Varias certezas han acompañado mis ideas políticas al cabo de los años. Son certezas variables.

Pasa a casi todos los que fueron o son jóvenes. Mi generación, españoles nacidos en los años 40-50 del siglo pasado, no se diferencia casi nada de las otras europeas. La mayor distinción es que nuestra sociedad no tuvo sacudidas políticas o coloniales como las de Francia, Italia, Reino Unido y algunas otras.

La dictadura franquista libró a España de la Segunda Guerra Mundial y de los reajustes políticos que la sucedieron. En nuestro país el reajuste se produjo décadas después y en un escenario de acuerdos y compromisos, que sólo pusieron en peligro las bandas terroristas de Eta, Grapo y Frap. Actividades subversivas también afectaron a países de nuestro entorno en alto grado: el Ulster en Gran Bretaña, el terrorismo rojo en Italia y Alemania, le descolonización de Argelia en Francia y sus consecuencias militares que podían haber acabado en la descomposición del país.

De todo esto nos damos cuenta cabal los que tenemos más de setenta años, porque lo hemos vivido. Las generaciones sucesivas se han enterado de modo indirecto, lastrada su información por ideologías diversas y noticias mendaces.

En términos generales puede decirse que la trayectoria política de España en el siglo XX es equiparable a la de nuestros vecinos próximos y lejanos, con la ventaja de que la dictadura franquista atenuó subversiones y rebeldías con la fuerza de un poder decidido a no dejarse debilitar, pero menos implacable que el utilizado, por ejemplo, en Irlanda del Norte por Inglaterra, país democrático constitucionalmente, o por la Francia gaullista, otra democracia parlamentaria, que se defendió sin reparar en violencia, o la Italia de la mafia y la corrupción, la turbulenta Alemania Federal, que perseguía a los comunistas o la prusiana Alemania Democrática, que vigilaba tras un muro a sus ciudadanos.

Todo esto son hechos incuestionables. Hemos tenido mucha suerte.

Y sin embargo, la deformación de la “memoria histórica” ha calado más aquí que en nuestros vecinos. Ni siquiera Portugal, que tuvo una dictadura y una penosa guerra colonial, se mira hoy a sí misma con la repugnancia que muchos españoles sienten hacia su pasado, el reciente, el menos reciente y el lejano. España es una porquería, y da asco vivir en ella, es el lema.

Yo también padecí esa sensación. Fui consecuente con ella, e hice dos intentos de escapar de la “miseria española”, uno en Alemania y otro en Australia. Fueron muy pedagógicos ambos, porque me condujeron a descubrir que mi país no era peor que los de su contorno, y en general, bastante mejor que aquellos otros que yo había conocido.

Una paradoja reciente es que en las “democracias parlamentarias presentes” que llegaron a serlo antes que España, el menosprecio de mucha población por su país va creciendo. Debe ser una prueba de que van por detrás de nosotros, al contrario de lo que creíamos. La estabilidad política de Francia, de Holanda, de Bélgica, de Alemania, de Suecia, del Reino Unido está cercana a un precipicio. Igual que España, pero por distintas razones.

[Instrucciones]
a. Responde según el texto sobre España y su historia política:
(i) ¿Qué bandas terroristas pusieron en peligro el reajuste político español?
(ii) ¿En qué dos países intentó el autor escapar de la "miseria española"?
(iii) ¿Qué país, pese a su dictadura y su guerra colonial, no se mira con la repugnancia que muchos españoles sienten hacia su pasado?
b. Por favor, reescribe el pasaje del texto sobre España y su historia política desde "Pasa a casi" hasta "y algunas otras.", poniendo "convulsiones" en lugar de "sacudidas".
c. Retoma el texto sobre España y su historia política y prosíguelo a partir de su última oración.
Los datos son un material independiente del texto.

[Bloque de datos]
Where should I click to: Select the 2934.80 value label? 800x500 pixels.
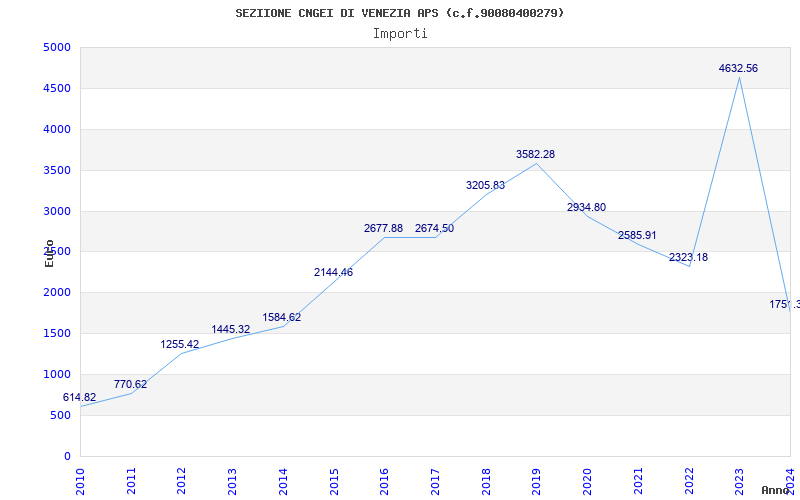(x=586, y=208)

[Respuestas por tarea]
a.
(i) Eta, Grapo y Frap.
(ii) En Alemania y en Australia.
(iii) Portugal.

b.
Pasa a casi todos los que fueron o son jóvenes. Mi generación, españoles nacidos en los años 40-50 del siglo pasado, no se diferencia casi nada de las otras europeas. La mayor distinción es que nuestra sociedad no tuvo convulsiones políticas o coloniales como las de Francia, Italia, Reino Unido y algunas otras.

c.
Los ensayos y los libros sobre la historia moderna sirven de muestra de comparación. En las últimas décadas se han publicado multitud de ellos en Europa y en América (las dos Américas).

Cuando uno lee los menos recientes, los de la segunda mitad del siglo XX, encuentra las visiones estereotipadas de las dos guerras mundiales, sus causas y sus efectos. Hay un autor cuya lectura me complace, que se agarra al estereotipo como una sanguijuela. Me refiero al británico Paul Johnson, que desmenuza los errores de todos los países europeos, menos del suyo. Johnson escribe con tanta autoridad y con citas documentadas, que sus argumentos son certezas indiscutibles. En realidad la Historia está abierta a la controversia y a la ambigüedad.

Poco a poco empezaron a salir de este atolladero nuevos historiadores anglosajones. Por desgracia para mí, no leo alemán, de modo que desconozco mucho de lo muchísimo que se ha publicado en ese idioma sobre la historia de Europa. Apesadumbrados por el horror causado por el nazismo, creo que afrontan su historia con pinzas. Supongo que tendrán que pasar otros cincuenta años antes de que se empiece a juzgar el nazismo del mismo modo que se estudian las guerras napoleónicas.

En España deberemos dejar pasar también medio siglo, hasta que la figura de Franco y del complejo y delicado entramado de intereses e ideologías que fue el franquismo empiece a ser estudiado con el desapego que se estudia el reinado de Isabel II. Se encontrarán los que puedan leer entonces con unos hechos bastante mondos de ideología, en los que el franquismo se verá a la misma distancia que miramos hoy la Guerra de Cuba, que fue muchísimo menos dramática y melodramática de lo que lo vieron los novetaiochistas.

Uno de los textos que mejor pueden aclarar las dudas es la propia Constitución Española. Ha de ser una lectura lo más literal posible, porque sus interpretaciones nos han llevado al laberinto legislativo que domina en el Estado Español.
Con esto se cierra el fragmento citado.